シルフィーは可愛い。成長するとともに、これからもっと可愛くなるだろう。でも、シルフィーはそんな事を気にせず笑顔で周りに愛想を振りまくだろう。それだけで何人の男がシルフィーに落ちることか。……許せるはずがないだろう?シルフィーは私のものだ。誰にも譲るつもりはない。
しかし、シルフィーの行動を制限するのは私の望む所ではない。シルフィーはシルフィーらしく笑っていればいい。シルフィーのまわりを『綺麗にする』のは私の…、私達の役目だから。
だから手始めに、皆の前で私がシルフィーを溺愛している所を見せておこうかな。私の思惑が分かっているからか、文句を言ってきそうな公爵も何も言ってこない。双子は…、シルフィーに諦めろって目線を向けている。そうだ、諦めて私の腕の中にいて?
でも、この状況を笑顔で見守っている公爵夫人が一番最強なんじゃないかな?
シルフィーは最終的に諦めて私の腕の中でおとなしくしている。
「そういえば、陛下が見せたいものってお庭にあるんですか?」
「うん。ふふ、もう少しで分かるよ。本当にきれいなんだ。」
桜の木は本当にきれいだよ。まるで今のシルフィーのドレスみたいな色をしているからね。……後で桜の木の下でくるくる回ってくれないかな。絶対可愛い。
もうすぐ庭に出る、というタイミングで、ひらひらと桜の花びらが舞っていた。こんな所まで飛んできたのか。まぁ、本当に大きな木だったから風に吹かれたらどこまででも飛んでいきそうだもんな。
それがたまたまシルフィーの手の中に落ちていく。
「これって……」
「あぁ、花弁がここまで飛んできていたんだね。」
シルフィーはその花弁を見て私に問いかける。多分花弁なのは分かっているだろうが、何の花かは分からないだろうね。この国には先日までなかったし。
庭に出て桜の木の前に行き、
「この木は『チェリーブロッサム』というらしい。別名で『桜』とも伝えられている。」
と伝えた。でも、シルフィーの反応は思ったものと全く違った。「とっても綺麗です!」みたいな返事が返ってくると思っていた。
「とても、とても、綺麗です」
シルフィーが返したのは、静かな、静かな返事だった。これにはシルフィーの家族も驚いたようだ。皆がシルフィーを無言で見つめる。

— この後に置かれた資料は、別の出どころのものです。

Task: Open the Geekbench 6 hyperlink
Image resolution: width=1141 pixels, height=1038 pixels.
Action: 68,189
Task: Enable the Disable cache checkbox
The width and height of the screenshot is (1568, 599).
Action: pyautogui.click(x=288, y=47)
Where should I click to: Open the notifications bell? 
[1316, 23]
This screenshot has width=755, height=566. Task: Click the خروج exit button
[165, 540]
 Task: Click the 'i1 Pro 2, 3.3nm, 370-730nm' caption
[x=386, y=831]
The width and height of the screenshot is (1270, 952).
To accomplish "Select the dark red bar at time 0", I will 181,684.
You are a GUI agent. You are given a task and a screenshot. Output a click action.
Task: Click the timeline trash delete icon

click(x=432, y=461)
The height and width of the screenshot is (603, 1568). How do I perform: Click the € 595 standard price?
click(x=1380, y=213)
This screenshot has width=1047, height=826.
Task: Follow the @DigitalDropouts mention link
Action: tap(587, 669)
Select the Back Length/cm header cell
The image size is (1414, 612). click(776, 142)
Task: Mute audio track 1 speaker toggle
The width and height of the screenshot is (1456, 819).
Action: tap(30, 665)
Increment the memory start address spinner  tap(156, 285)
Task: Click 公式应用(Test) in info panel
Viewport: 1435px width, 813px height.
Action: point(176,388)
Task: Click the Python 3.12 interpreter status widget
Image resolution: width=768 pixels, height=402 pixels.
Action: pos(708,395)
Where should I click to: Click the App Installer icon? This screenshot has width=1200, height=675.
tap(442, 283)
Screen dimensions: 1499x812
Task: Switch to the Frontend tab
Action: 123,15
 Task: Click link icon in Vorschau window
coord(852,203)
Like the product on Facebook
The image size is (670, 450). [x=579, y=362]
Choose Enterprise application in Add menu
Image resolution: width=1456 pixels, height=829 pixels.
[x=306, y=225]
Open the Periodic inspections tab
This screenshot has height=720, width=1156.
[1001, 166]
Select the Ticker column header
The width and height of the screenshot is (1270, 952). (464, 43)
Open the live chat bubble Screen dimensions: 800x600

私が公爵に目を向けると、公爵も私の意図を読み取ったように頷き、4人は私達から離れた。
二人きりになった所で、再びシルフィーに目を向ける。
桜に興味がないのかと思ったが、表情を見ているとそれは杞憂だと分かった。寧ろ、ここにいる誰より桜を熱心に見ている。その目はとても寂しそうで、悲しそうで、温かかった。
父上の挨拶があった為、一度シルフィーを下す。どうやら父上の話の途中でもシルフィーの頭にあるのは桜だけらしい。
「この木は『チェリーブロッサム』別名で『桜』」
「他国で最近新しい花を開発したらしく、それを広める為に我が国にも送ってくれた。」
「本当は木の苗の状態で輸入したのだが、苗の状態を見て大丈夫そうだと判断したから、魔法で成長を速めたんだ。この木の特性なのかは分からないが思ったより大きく成長してな。」
「どうか、皆存分に花を楽しんでくれ」
ざっと見たところ、桜に興味がある人が7割、後の3割は社交目当てという所かな。
シルフィーに話しかけたがっている令息がチラチラと視界に映る。シルフィーは可愛いから気持ちは分かる。今なんてまさに桜の木の妖精みたいだからな。でも、今はだめだ。
一つ睨みをきかせると令息たちはそそくさと退散する。
今は、誰にもシルフィーの邪魔はさせない。こんな表情をしているシルフィーを邪魔させる訳にはいかない。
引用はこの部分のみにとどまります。